Auf einem Bauernhof aufgewachsen, konnte die gebürtige Niederösterreicherin bei Waldarbeiten schon früh erste Praxisluft schnuppern. Den tatsächlichen Grundstein für ihre Karriere legt sie dann mit dem Studium der Holzwirtschaft an der BOKU. Im Zuge dessen absolvierte Polleres auch zwei längere Auslandsaufenthalte an der University of Helsinki sowie an der University of British Columbia in Vancouver. In ihrer Diplomarbeit beschäftigte sich die Forscherin mit der Analyse von Umweltaspekten bei der Gebäudeplanung und damit einem Thema, das 25 Jahre später aktueller denn je ist.

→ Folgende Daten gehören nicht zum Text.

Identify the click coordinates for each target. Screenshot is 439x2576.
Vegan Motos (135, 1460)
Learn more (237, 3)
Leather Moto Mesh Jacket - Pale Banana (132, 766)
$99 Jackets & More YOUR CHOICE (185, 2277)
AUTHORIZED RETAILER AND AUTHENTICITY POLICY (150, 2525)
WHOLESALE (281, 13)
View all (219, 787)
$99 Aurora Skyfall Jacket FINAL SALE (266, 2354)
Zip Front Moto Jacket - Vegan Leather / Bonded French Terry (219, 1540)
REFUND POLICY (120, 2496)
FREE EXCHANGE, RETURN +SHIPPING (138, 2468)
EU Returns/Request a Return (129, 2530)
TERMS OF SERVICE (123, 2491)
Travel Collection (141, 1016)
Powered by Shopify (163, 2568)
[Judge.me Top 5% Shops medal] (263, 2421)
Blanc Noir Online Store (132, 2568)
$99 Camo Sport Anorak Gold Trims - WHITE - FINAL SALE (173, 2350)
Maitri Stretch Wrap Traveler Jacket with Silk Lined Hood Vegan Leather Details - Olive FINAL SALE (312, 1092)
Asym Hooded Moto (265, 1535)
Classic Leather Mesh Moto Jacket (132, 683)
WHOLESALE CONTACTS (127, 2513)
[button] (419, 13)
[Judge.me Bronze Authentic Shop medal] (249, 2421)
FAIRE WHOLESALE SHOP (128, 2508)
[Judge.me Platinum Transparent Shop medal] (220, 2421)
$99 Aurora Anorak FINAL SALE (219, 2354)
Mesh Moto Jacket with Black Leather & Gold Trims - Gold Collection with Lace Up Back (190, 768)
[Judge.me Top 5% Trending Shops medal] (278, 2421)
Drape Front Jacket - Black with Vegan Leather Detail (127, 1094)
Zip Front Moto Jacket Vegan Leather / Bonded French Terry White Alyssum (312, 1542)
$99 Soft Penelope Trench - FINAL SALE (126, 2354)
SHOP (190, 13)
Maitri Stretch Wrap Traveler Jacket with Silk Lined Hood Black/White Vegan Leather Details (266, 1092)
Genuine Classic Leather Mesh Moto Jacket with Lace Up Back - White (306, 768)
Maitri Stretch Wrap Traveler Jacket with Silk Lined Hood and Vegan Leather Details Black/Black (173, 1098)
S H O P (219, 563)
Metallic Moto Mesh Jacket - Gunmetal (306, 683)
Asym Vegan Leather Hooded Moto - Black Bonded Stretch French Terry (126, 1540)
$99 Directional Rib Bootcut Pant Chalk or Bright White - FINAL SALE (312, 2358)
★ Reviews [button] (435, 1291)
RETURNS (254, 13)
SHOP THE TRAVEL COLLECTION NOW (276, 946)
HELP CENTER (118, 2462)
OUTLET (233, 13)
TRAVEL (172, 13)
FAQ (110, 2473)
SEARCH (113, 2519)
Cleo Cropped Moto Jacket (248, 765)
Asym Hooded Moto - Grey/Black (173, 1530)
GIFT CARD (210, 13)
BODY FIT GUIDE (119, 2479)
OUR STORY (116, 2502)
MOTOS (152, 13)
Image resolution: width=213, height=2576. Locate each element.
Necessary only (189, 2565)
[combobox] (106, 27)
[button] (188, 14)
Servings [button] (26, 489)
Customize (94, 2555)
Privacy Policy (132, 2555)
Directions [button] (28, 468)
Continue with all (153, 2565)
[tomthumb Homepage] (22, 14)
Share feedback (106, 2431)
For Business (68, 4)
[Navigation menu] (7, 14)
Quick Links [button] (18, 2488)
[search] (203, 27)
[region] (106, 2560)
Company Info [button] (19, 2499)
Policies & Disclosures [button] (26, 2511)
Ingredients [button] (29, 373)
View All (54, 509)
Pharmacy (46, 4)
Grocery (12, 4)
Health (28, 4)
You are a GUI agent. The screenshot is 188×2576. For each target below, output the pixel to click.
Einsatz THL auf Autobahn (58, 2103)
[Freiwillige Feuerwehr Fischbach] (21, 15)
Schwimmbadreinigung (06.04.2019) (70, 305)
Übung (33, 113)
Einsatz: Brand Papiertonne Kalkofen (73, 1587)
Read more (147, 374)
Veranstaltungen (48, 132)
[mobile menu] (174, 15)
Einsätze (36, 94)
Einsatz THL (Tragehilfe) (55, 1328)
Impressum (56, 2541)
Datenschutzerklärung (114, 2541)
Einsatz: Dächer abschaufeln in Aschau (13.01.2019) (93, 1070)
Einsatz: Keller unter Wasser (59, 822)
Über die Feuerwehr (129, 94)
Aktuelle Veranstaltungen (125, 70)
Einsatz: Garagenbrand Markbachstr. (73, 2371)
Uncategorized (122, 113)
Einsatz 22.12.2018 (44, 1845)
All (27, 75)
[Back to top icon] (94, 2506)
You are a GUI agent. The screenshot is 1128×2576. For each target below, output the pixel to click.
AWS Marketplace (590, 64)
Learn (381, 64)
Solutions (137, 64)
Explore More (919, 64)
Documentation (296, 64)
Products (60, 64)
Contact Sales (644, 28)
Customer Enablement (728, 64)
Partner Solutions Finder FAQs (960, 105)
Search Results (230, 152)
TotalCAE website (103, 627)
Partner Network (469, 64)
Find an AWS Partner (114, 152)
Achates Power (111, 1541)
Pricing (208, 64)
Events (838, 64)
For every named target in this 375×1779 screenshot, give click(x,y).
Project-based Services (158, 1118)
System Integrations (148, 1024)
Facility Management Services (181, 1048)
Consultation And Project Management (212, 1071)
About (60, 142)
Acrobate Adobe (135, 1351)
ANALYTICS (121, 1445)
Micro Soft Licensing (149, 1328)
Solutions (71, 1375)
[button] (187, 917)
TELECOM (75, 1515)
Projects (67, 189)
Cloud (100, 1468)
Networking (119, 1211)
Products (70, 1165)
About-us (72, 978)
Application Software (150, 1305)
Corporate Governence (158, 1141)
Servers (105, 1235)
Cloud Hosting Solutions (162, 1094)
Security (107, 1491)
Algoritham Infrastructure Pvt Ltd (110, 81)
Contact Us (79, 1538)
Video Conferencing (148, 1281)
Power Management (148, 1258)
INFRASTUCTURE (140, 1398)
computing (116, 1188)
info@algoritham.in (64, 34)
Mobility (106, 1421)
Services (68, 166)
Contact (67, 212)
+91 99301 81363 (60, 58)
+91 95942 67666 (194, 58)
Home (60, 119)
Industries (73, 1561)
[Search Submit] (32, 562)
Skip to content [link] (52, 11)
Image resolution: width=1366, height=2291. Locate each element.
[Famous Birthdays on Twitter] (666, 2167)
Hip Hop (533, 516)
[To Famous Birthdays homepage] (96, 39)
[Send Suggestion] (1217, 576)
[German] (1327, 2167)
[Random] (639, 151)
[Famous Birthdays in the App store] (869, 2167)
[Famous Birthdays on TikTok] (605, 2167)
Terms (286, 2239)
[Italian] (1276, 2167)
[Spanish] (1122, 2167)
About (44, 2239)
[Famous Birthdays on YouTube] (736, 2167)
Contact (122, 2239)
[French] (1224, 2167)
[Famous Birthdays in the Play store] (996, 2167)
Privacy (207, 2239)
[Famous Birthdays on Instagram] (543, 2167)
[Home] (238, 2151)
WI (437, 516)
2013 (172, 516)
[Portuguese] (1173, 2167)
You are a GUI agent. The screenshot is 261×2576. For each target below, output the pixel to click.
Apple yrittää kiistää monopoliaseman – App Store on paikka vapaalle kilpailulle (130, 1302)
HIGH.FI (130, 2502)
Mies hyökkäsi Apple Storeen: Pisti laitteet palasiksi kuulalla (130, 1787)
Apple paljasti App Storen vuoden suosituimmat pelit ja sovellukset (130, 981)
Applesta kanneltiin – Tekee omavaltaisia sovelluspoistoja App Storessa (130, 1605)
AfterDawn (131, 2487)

Der Bereich Hausbau und Fassadentechnik war es schließlich auch, in dem Polleres im Jahr 2000 bei der Holzforschung als wissenschaftliche Mitarbeiterin Fuß fasste. Acht Jahre später sollte sie die Leitung des Bereichs Holzhausbau übernehmen. Berufliches Steckenpferd war, ist und bleibt der Online-Bauteilkatalog dataholz.eu, den Polleres von Beginn an mitentwickelte und der sich inzwischen als internationales Standardwerk etabliert hat. Die Datenbank verfügt über gesicherte Informationen für den Einsatz des nachwachsenden Rohstoffs Holz und sorgt für Sicherheit in der Anwendung. Neben Daten zu Brand-, Schall- und Wärmeschutz sind auch aktuelle Indikatoren zur Ökobilanzierung und Nachhaltigkeit frei verfügbar.

Porträtfoto einer Forscherin

Aktuell arbeiten Sylvia Polleres und ihr Team an einer Weiterentwicklung des digitalen Bauteilkatalogs hin zu einem multifunktionalen Planungstool. Ein Projektschwerpunkt liegt auf der Beurteilung von effizienten Holz- bzw. Holz-Hybrid-Bauteilen im Hinblick auf die hohen Schall- und Brandschutzanforderungen im mehrgeschossigen Wohnbau. Der Aspekt der Nachhaltigkeit wird dabei stets mitgedacht. Schließlich steht und fällt die Kreislaufwirtschaft mit dem Wissen um die eingesetzten Materialien. In diesem Sinn ist es seit Ende 2023 möglich, sämtliche Bauteildaten in einem frei zugänglichen offenen BIM-tauglichen Datenformat auf der Plattform zu erhalten, sodass auch Planer*innen die Informationen direkt in ihre individuelle Software übernehmen können.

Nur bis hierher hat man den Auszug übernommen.